#### [What is expected]
Search the records for the word "agent" and report each line that has it.

Saved data entries
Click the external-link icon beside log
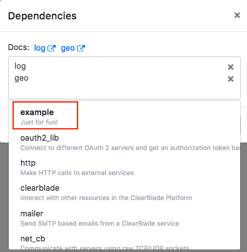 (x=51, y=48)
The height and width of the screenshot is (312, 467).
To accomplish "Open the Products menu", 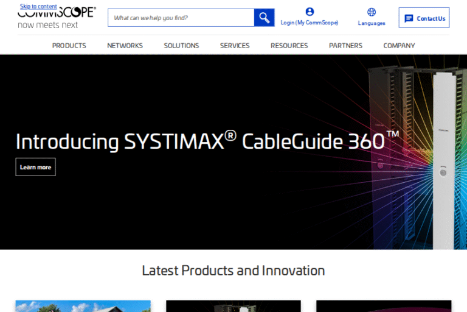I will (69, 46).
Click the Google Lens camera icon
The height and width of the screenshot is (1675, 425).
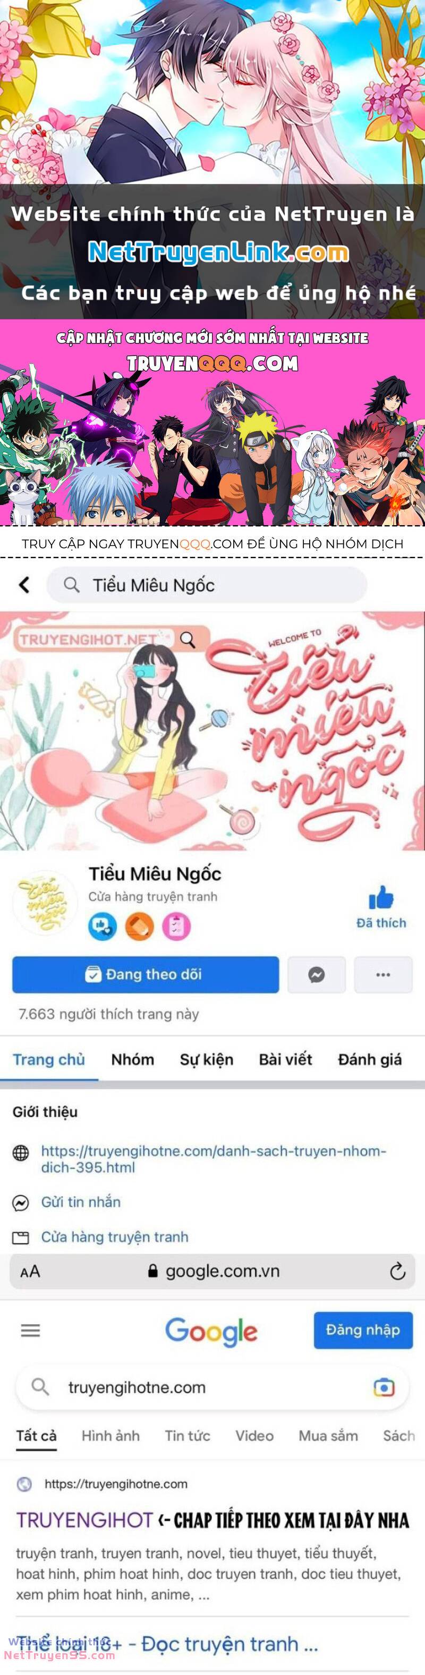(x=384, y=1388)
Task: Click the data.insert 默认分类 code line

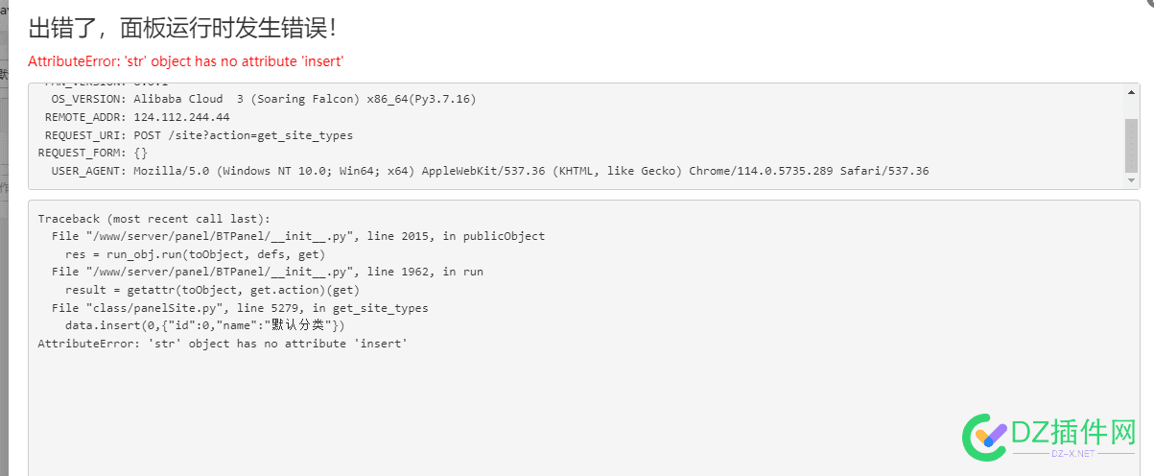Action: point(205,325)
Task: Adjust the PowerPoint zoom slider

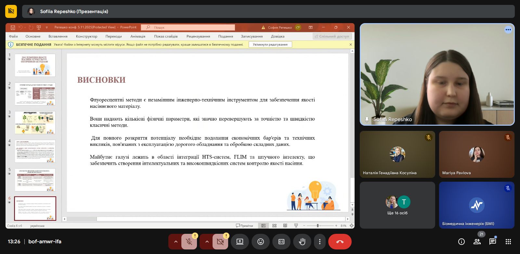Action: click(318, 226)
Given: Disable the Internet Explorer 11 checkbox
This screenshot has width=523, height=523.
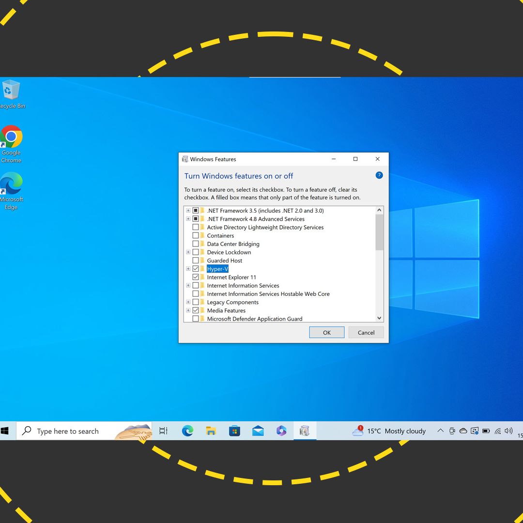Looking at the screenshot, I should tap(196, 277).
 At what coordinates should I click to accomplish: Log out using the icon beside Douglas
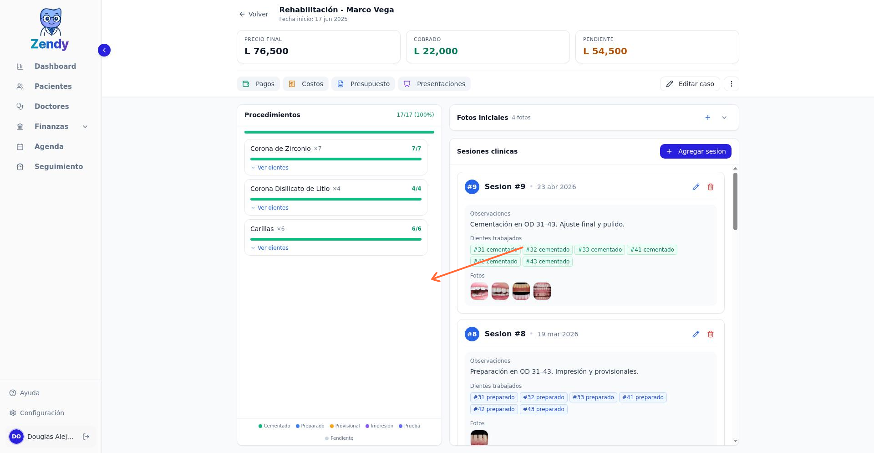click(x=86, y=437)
...
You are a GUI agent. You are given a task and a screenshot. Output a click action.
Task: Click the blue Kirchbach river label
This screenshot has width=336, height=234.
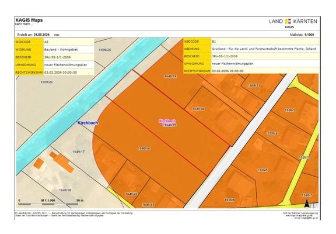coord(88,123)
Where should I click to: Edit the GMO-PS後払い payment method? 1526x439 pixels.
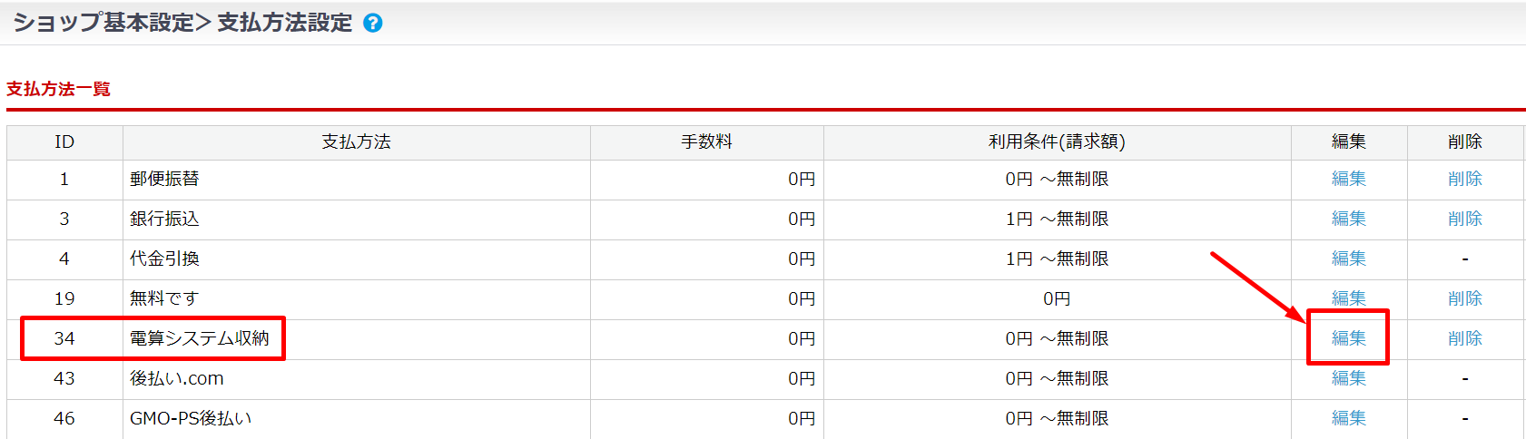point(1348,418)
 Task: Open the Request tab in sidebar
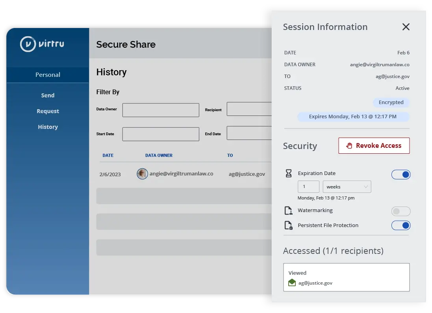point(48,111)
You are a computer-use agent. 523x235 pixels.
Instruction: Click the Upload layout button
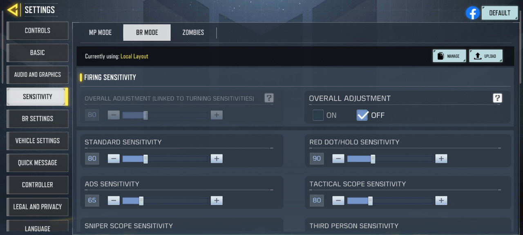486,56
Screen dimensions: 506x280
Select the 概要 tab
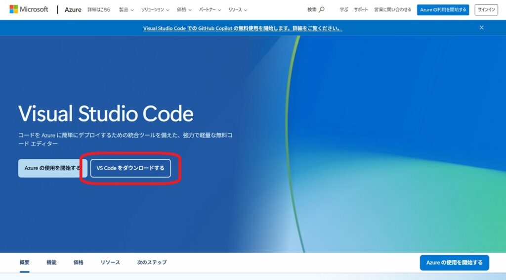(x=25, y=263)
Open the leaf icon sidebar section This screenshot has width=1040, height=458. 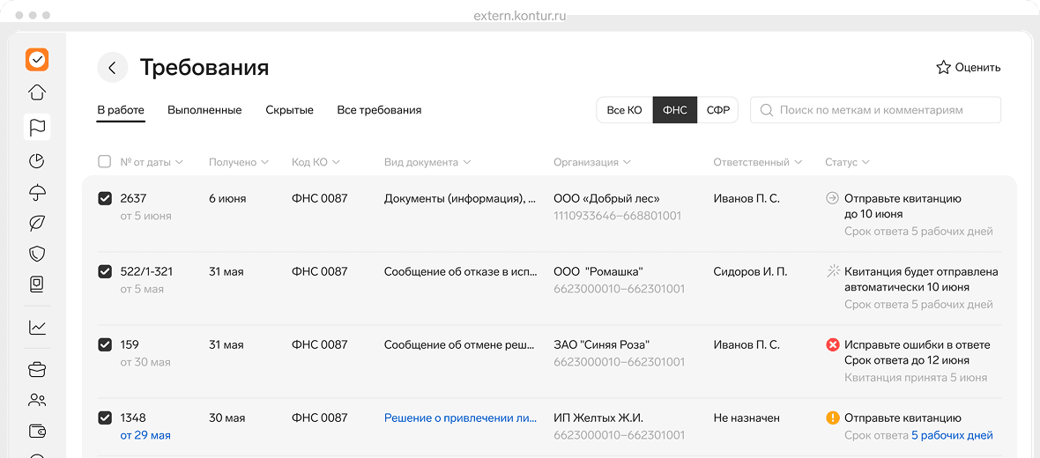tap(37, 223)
==
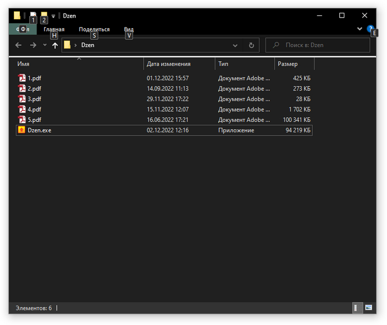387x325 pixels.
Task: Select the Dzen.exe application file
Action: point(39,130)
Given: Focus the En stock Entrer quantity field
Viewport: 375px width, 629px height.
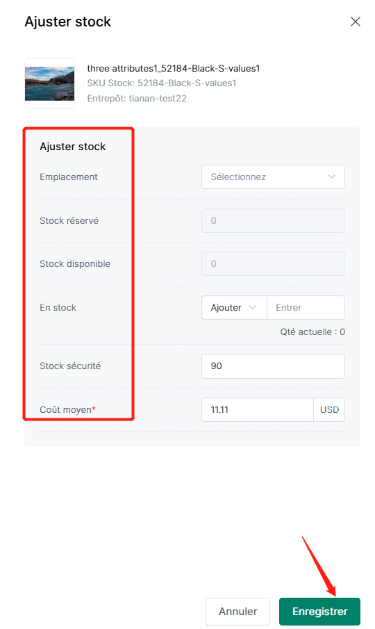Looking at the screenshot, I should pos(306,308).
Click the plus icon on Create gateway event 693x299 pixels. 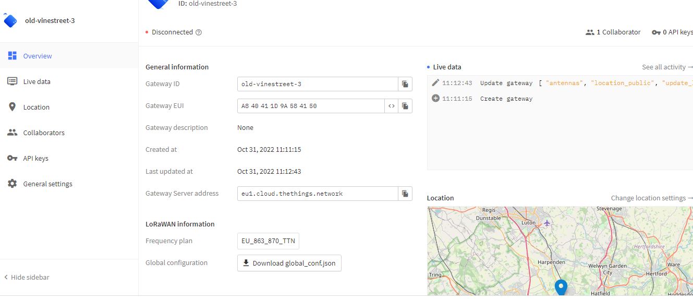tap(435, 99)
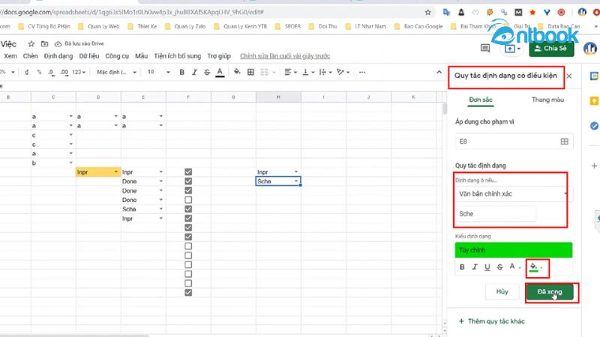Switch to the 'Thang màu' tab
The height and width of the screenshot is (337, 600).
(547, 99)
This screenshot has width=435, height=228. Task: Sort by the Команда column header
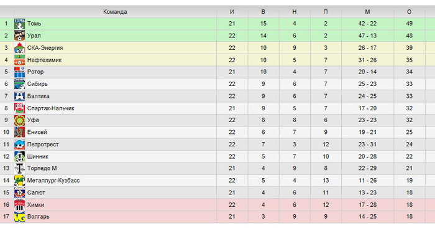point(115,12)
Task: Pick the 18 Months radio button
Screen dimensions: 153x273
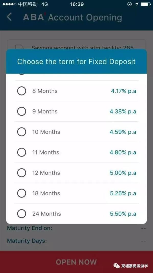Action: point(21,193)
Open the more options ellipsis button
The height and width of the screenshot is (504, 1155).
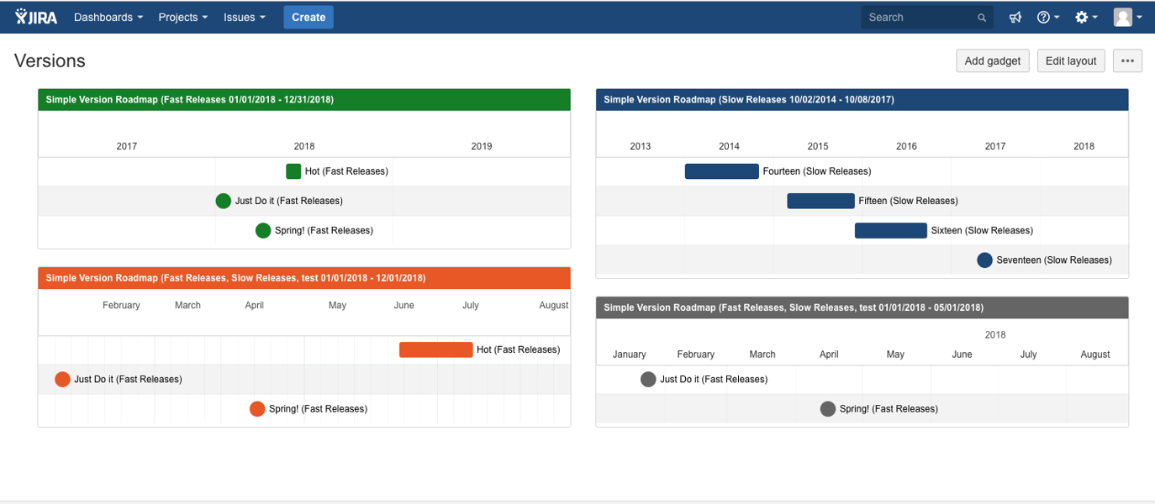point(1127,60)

#### [Task solution]
You are a GUI agent. You are given a task and a screenshot. Output a click action.
You are a computer-use agent. 523x235 pixels.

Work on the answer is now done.